The runtime contract is deliberately explicit.

Tool entrypoints

FastMCP tool functions are thin entrypoints. They receive caller-supplied arguments, resolve caller identity, and pass control to the proxy wrapper.

They do not make policy decisions themselves.

Proxy / PEP layer

The proxy wrapper acts as the policy enforcement point.

It is responsible for:

  • rejecting unauthenticated identities before tool execution
  • resolving the registered ToolSpec
  • deriving trusted decision context before PDP evaluation
  • normalizing the request into an internal decision model
  • calling the PDP
  • persisting audit events
  • executing post-allow business logic only after an allow decision
  • returning denied MCP results when policy blocks the call

PDP layer

The PDP evaluates normalized invocation requests against a YAML policy document.

-.-.-

Set tasks:
1. Write out the stretch of the runtime contract text from "Tool entrypoints" through "policy decisions themselves.".
2. In the runtime contract text, condense the paragraph beginning "FastMCP tool functions are thin entrypoints" into a short bulleted list that keeps its main facts.
Work only from the runtime contract text.

Recorded data:
-.-.-

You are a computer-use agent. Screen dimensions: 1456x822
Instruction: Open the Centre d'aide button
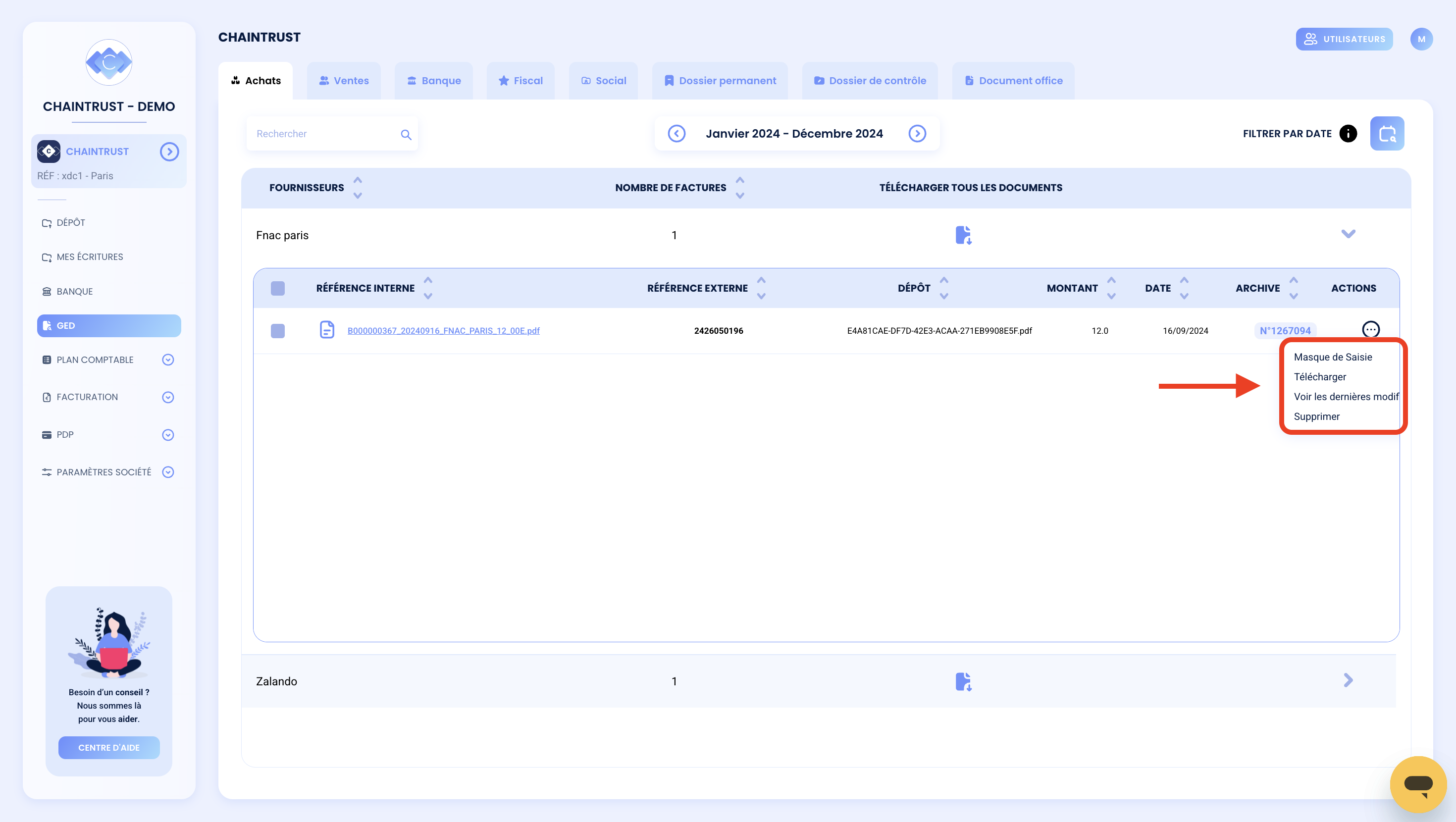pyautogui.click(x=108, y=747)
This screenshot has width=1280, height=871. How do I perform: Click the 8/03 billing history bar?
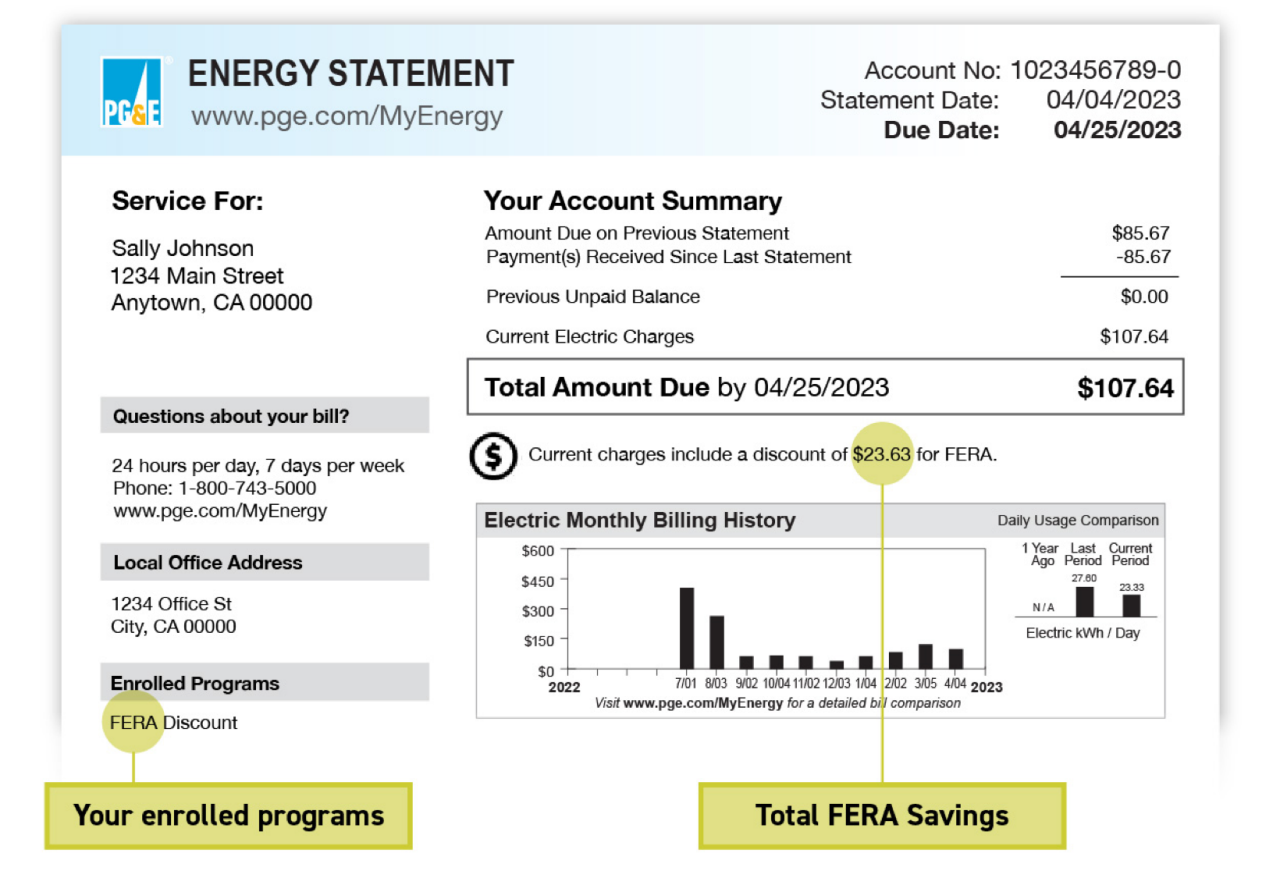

-.-.-

Results in order:
1.
Tool entrypoints

FastMCP tool functions are thin entrypoints. They receive caller-supplied arguments, resolve caller identity, and pass control to the proxy wrapper.

They do not make policy decisions themselves.

2.
FastMCP tool functions are thin entrypoints that:
- receive caller-supplied arguments
- resolve caller identity
- pass control to the proxy wrapper